**Information given**

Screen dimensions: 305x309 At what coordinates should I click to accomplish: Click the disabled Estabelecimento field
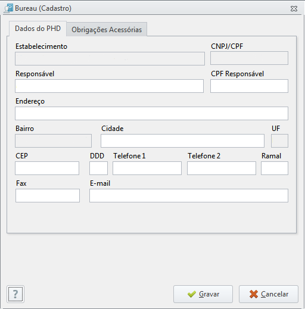click(x=110, y=58)
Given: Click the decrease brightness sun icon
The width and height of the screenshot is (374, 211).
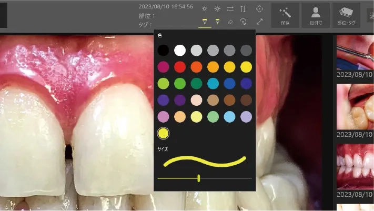Looking at the screenshot, I should click(205, 9).
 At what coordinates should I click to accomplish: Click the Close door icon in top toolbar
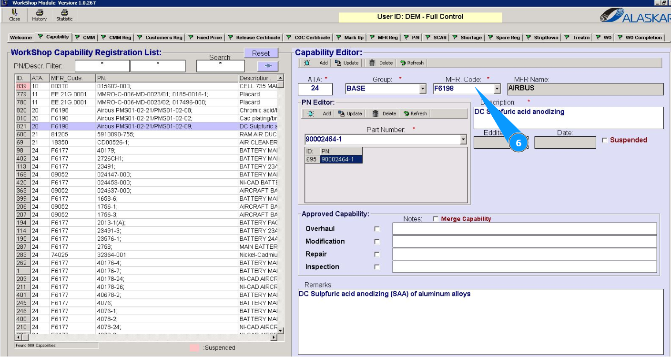pyautogui.click(x=15, y=12)
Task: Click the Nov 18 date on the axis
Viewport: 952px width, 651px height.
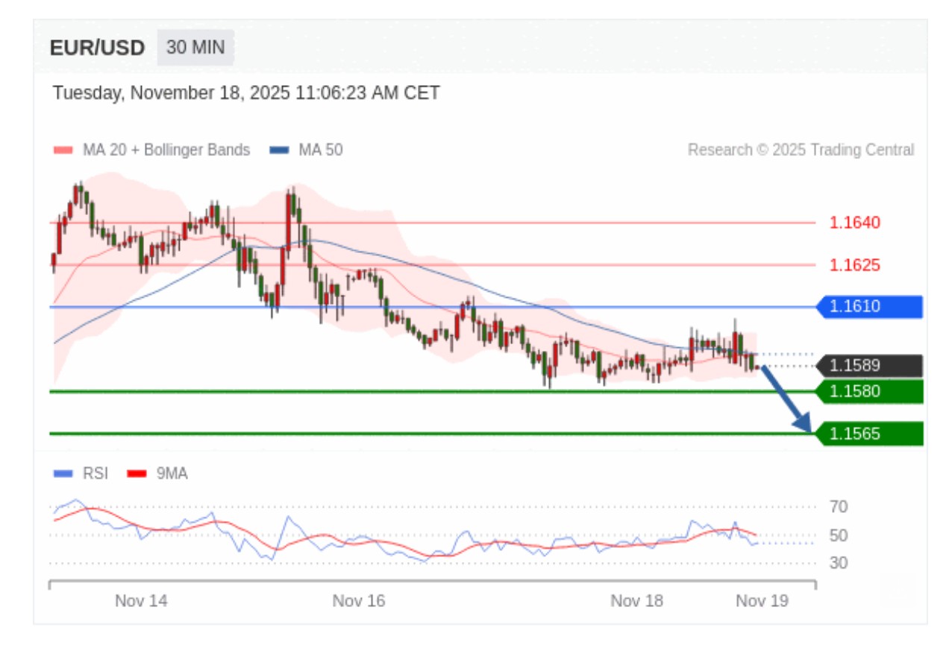Action: pos(636,601)
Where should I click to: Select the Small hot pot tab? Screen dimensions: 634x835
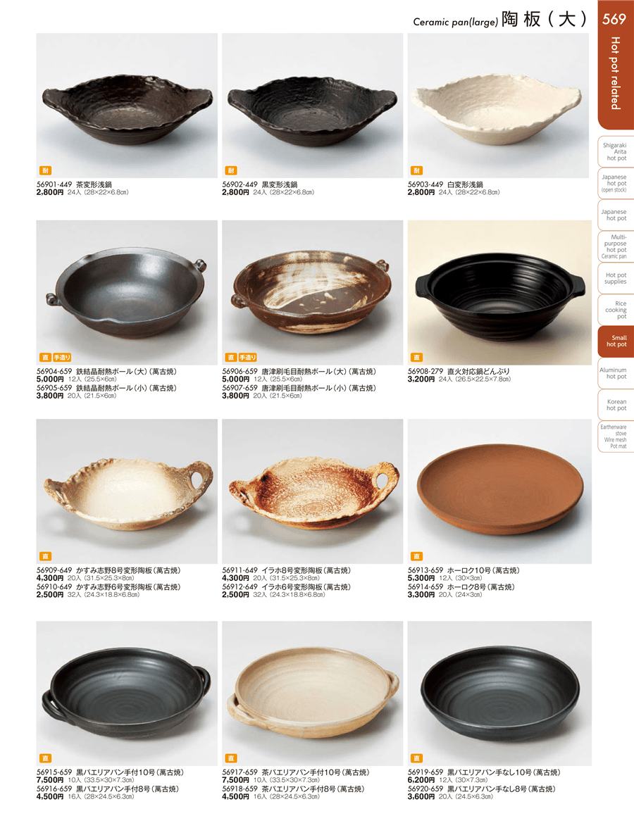click(x=616, y=341)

**Problem statement**
Pictures aside, reproduce all of the material above without alteration.

**Your response**
Screen dimensions: 305x309 At what coordinates should I click to accomplish: Click the disabled Estabelecimento field
click(x=110, y=58)
Given: Click the decrease brightness sun icon
The width and height of the screenshot is (374, 211).
Looking at the screenshot, I should click(205, 9).
 At what coordinates should I click to accomplish: Click the Close door icon in top toolbar
pyautogui.click(x=15, y=12)
Task: Click the Nov 18 date on the axis
Viewport: 952px width, 651px height.
Action: pos(636,601)
Where should I click to: Select the Small hot pot tab? Screen dimensions: 634x835
click(x=616, y=341)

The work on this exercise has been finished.